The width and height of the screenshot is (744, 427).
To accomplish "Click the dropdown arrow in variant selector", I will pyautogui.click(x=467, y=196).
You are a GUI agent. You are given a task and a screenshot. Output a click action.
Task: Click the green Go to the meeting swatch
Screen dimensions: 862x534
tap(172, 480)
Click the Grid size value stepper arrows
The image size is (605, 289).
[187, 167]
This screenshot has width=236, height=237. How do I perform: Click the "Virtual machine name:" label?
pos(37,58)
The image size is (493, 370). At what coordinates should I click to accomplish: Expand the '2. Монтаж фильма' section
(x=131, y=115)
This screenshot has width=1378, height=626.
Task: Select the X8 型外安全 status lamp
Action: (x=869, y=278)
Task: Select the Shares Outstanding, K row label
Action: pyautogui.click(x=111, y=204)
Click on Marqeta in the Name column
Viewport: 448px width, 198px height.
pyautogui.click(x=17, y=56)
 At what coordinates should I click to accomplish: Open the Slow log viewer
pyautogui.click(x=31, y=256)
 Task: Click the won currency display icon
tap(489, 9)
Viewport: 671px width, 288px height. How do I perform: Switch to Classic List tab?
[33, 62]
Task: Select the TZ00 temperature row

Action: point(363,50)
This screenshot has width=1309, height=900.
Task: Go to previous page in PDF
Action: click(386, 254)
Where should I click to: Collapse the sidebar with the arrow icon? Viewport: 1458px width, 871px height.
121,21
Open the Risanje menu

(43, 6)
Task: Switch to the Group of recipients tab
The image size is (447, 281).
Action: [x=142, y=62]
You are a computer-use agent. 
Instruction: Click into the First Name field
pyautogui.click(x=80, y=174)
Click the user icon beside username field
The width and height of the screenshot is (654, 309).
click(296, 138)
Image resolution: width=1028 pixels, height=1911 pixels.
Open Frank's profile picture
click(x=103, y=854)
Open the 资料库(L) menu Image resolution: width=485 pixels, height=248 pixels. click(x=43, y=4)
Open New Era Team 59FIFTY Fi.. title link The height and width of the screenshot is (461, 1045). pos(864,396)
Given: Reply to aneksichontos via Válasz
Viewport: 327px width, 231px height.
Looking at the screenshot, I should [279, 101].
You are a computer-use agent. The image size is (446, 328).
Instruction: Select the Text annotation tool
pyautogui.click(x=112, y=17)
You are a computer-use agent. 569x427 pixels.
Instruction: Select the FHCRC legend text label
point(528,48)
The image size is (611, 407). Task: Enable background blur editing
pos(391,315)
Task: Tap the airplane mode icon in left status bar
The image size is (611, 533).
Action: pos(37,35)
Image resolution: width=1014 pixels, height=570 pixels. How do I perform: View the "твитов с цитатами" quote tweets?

YOUR GOAL → From beginning to end, the data must be duplicated exactly.

RESULT OF THE EXERCISE →
The width and height of the screenshot is (744, 427).
To accomplish "Click the dropdown arrow in variant selector", I will pyautogui.click(x=467, y=196).
You are a GUI agent. You are given a task and a screenshot. Output a click action.
Task: Click the green Go to the meeting swatch
Screen dimensions: 862x534
tap(172, 480)
Click the Grid size value stepper arrows
The image size is (605, 289).
[187, 167]
This screenshot has width=236, height=237. How do I perform: Click the "Virtual machine name:" label?
pos(37,58)
The image size is (493, 370). At what coordinates should I click to accomplish: Expand the '2. Монтаж фильма' section
(x=131, y=115)
This screenshot has width=1378, height=626.
Task: Select the X8 型外安全 status lamp
Action: (x=869, y=278)
Task: Select the Shares Outstanding, K row label
Action: pyautogui.click(x=111, y=204)
Click on Marqeta in the Name column
Viewport: 448px width, 198px height.
pyautogui.click(x=17, y=56)
 At what coordinates should I click to accomplish: Open the Slow log viewer
pyautogui.click(x=31, y=256)
 Task: Click the won currency display icon
tap(489, 9)
Viewport: 671px width, 288px height. How do I perform: Switch to Classic List tab?
[33, 62]
Task: Select the TZ00 temperature row

Action: point(363,50)
This screenshot has width=1309, height=900.
Task: Go to previous page in PDF
Action: click(386, 254)
Where should I click to: Collapse the sidebar with the arrow icon? Viewport: 1458px width, 871px height.
121,21
Open the Risanje menu

(43, 6)
Task: Switch to the Group of recipients tab
The image size is (447, 281).
Action: [x=142, y=62]
You are a computer-use agent. 
Instruction: Click into the First Name field
pyautogui.click(x=80, y=174)
Click the user icon beside username field
The width and height of the screenshot is (654, 309).
click(296, 138)
Image resolution: width=1028 pixels, height=1911 pixels.
Open Frank's profile picture
click(x=103, y=854)
Open the 资料库(L) menu Image resolution: width=485 pixels, height=248 pixels. click(x=43, y=4)
Open New Era Team 59FIFTY Fi.. title link The height and width of the screenshot is (461, 1045). pos(864,396)
Given: Reply to aneksichontos via Válasz
Viewport: 327px width, 231px height.
Looking at the screenshot, I should [279, 101].
You are a computer-use agent. The image size is (446, 328).
Instruction: Select the Text annotation tool
pyautogui.click(x=112, y=17)
You are a computer-use agent. 569x427 pixels.
Instruction: Select the FHCRC legend text label
point(528,48)
The image size is (611, 407). Task: Enable background blur editing
pos(391,315)
Task: Tap the airplane mode icon in left status bar
The image size is (611, 533).
Action: pos(37,35)
Image resolution: width=1014 pixels, height=570 pixels. How do I perform: View the "твитов с цитатами" quote tweets?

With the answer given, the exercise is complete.